Farm to School Act of 2015 (S. 569 / H.R.1061)
Introduced February 25, 2015 
Sponsors: 
Senators Patrick Leahy (D-VT) and Thad Cochran (R-MS); Representatives Jeff Fortenberry (R-NE) and Marcia Fudge (D-OH) 
What it does: 
Increases support for the USDA Farm to School Grant Program by expanding the scope of eligible entities to include preschools, summer food service program sites, and after school programs; increasing mandatory funding from $5 million to $15 million; and improving access among tribal schools to farm-fresh and traditional foods.

 

News Update

Bills to Watch

Please follow @NYC4CNR on twitter for updates about the alliance.  Retweet us to share the latest information about CNR with your followers!

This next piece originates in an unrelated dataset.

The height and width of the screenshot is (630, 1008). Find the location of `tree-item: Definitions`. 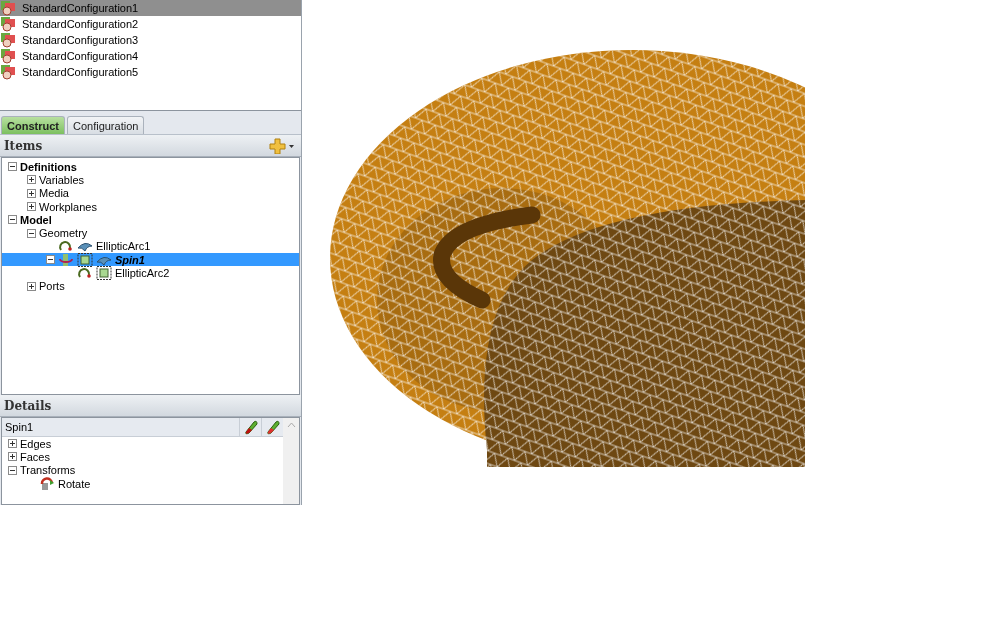

tree-item: Definitions is located at coordinates (150, 167).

Here are some sample tweets to share with your followers this week:  

Learn more about the bill introduced in the Senate this month that would cut whole grains in school meals to just 25% http://ow.ly/MNMjV

Are School Lunches Starving Student Athletes? Get the full story from Dana Woldow at Beyond Chron http://ow.ly/MNOnC

 

 - NYC4CNR Background -

 

What is the Alliance?
The NYC Alliance for CNR is a group of diverse stakeholders working together for a strong Child Nutrition Act.

 

What is the Child Nutrition Act?
The Child Nutrition Act governs the School Lunch and Breakfast Programs, WIC, and other federal programs that provide food and nutrition education to children and families.  Congress authorizes the legislation every 5 years.  The current bill expires on October 1, 2015.
Why is this bill important?
This is a once in a five year opportunity to make improvements to programs that feed and educate millions of children from infancy through adolescence.  In New York State alone, over 1.8 million children eat school lunch every day, and nearly half of those meals are eaten in NYC public schools. We are leading an action campaign for New Yorkers to engage in this debate.